En effet, les revendications exprimées par la population, pendant les premiers mois qui ont suivi la chute de la dictature, tournaient autour de la lutte contre la corruption dans l'administration publique, le jugement des grands criminels et la récupération des deniers publics volés par Duvalier, ses ministres et les «macoutes», puis les élections libres organisées par une institution indépendante du gouvernement provisoire ou de l'armée. Toutes ces revendications semblent se fonder sur la perception du «macoutisme
5 » comme l'expression même du duvaliérisme et comme l'obstacle principal à l'établissement d'un Etat démocratique de droit en Haïti. Or, le gouvernement provisoire va s'attacher à éroder peu à peu cette perception pour établir un type de démocratie dans lequel duvaliéristes et «macoutes» conservent encore un rôle prééminent et, dans tous les cas, leur position traditionnelle. Pour réaliser cet objectif, le gouvernement devra à la fois gagner à sa cause les leaders des partis politiques de retour au pays au cours de l'année 1986, et maîtriser le mouvement populaire anti-duvaliériste qui a eu comme canal d'expression l'église catholique de 1980 à 1986. Mais les difficultés sont abruptes. Et sont de deux ordres : d'abord toute la presse ne cesse de donner la parole à tous les mouvements démocratiques, partis et organisations populaires, ensuite, la hiérarchie de l'église Catholique est impuissante
6 à contenir les masses catholiques des milieux populaires, qui jusqu'à présent à travers l'église prétendaient poursuivre la lutte contre les anciens «macoutes», et initier le procès télévisé de quelques grands criminels et bourreaux notoires.

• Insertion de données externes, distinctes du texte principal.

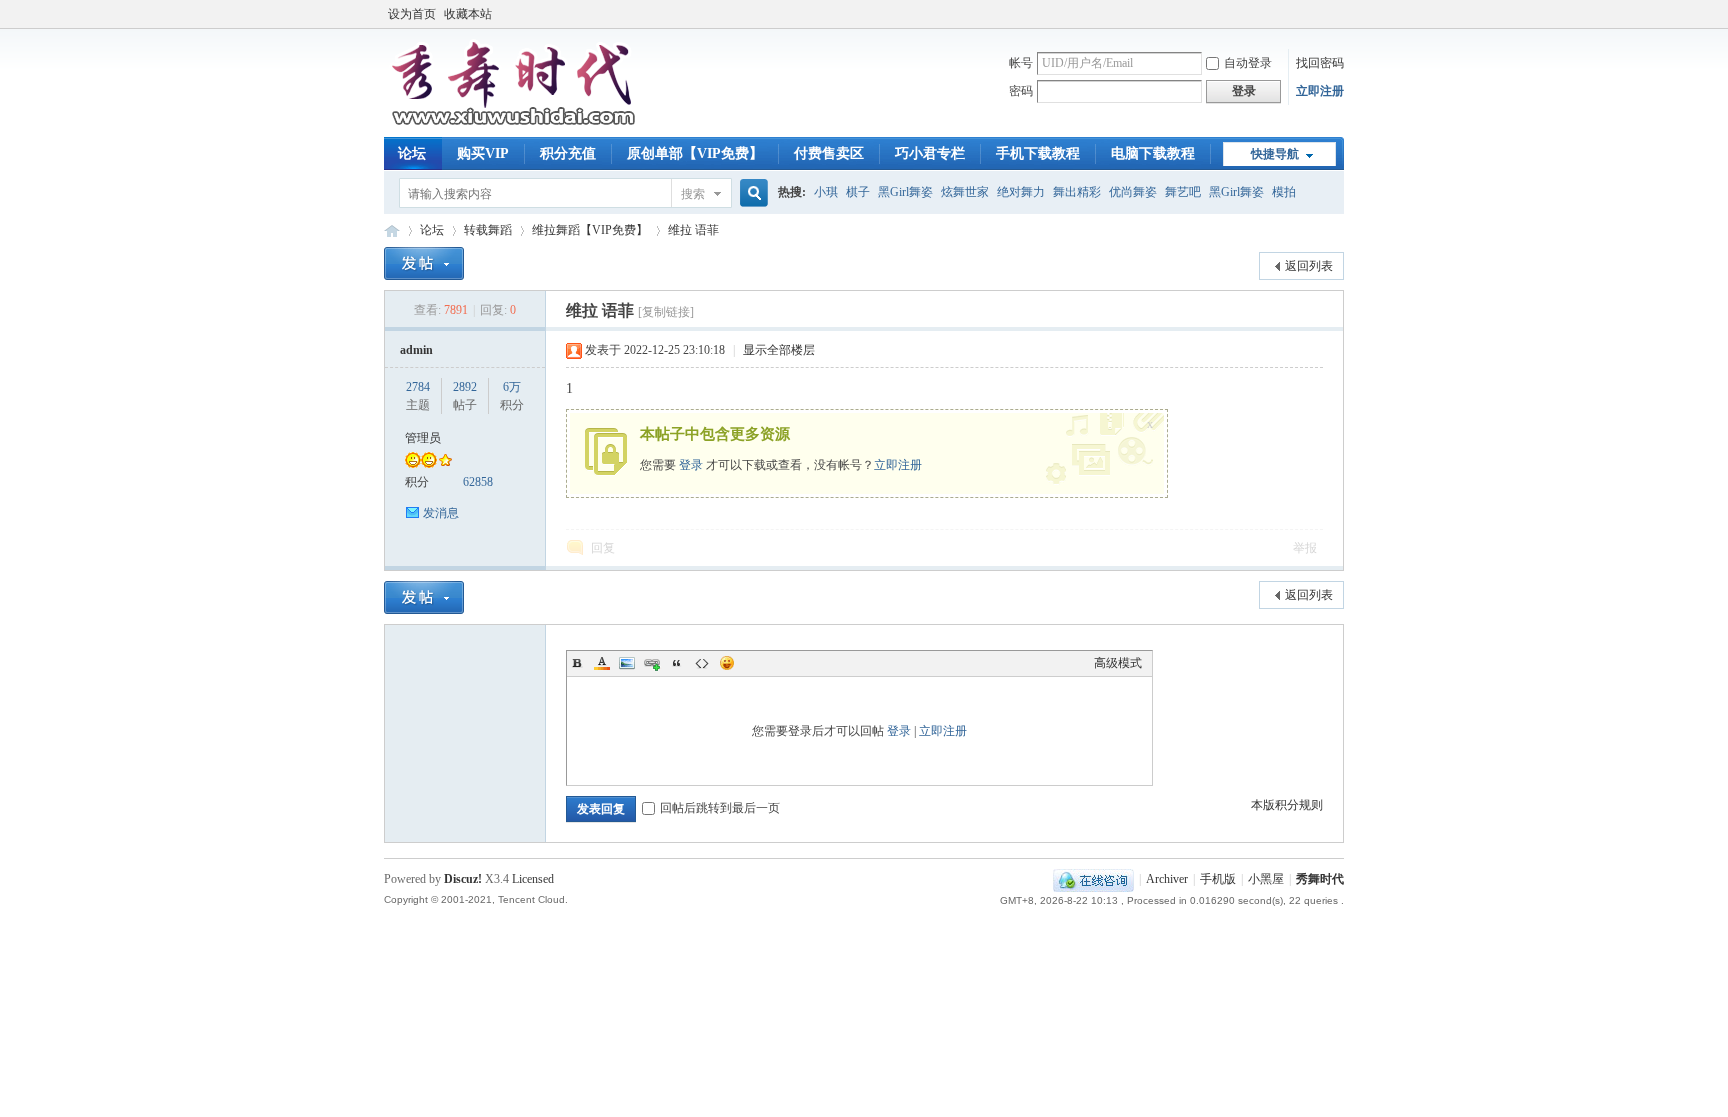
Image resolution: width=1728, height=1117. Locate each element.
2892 (465, 387)
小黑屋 (1266, 879)
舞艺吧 (1183, 192)
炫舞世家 (965, 192)
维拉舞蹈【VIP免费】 (590, 230)
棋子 (858, 192)
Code (702, 663)
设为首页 (412, 14)
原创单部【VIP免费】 (695, 153)
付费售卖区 (829, 153)
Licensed (533, 879)
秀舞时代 (392, 230)
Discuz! (463, 879)
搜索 (693, 194)
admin (416, 350)
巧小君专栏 (930, 153)
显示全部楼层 (779, 350)
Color (602, 663)
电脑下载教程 (1153, 153)
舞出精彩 (1077, 192)
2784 (418, 387)
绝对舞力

Désemparé devant les multiples organisations qui naissent à travers le pays, syndicats, comités de quartier, mouvements de jeunes, associations socioprofessionnelles, et surtout regroupement des paysans (qui constituent encore environ 70% de la population), le gouvernement provisoire se hâte de se doter d'une assemblée constituante, élue seulement par 5 % de la population, grâce à un processus électoral bâclé. Cette assemblée, formée en grande partie de duvaliéristes, a été cependant infiltrée par des démocrates et a finalement produit une constitution dont les éléments essentiels et les axes expriment le refus le plus entier du duvaliérisme et la volonté d'établissement d'un Etat démocratique de droit. [Hurbon L. 2001, p 67].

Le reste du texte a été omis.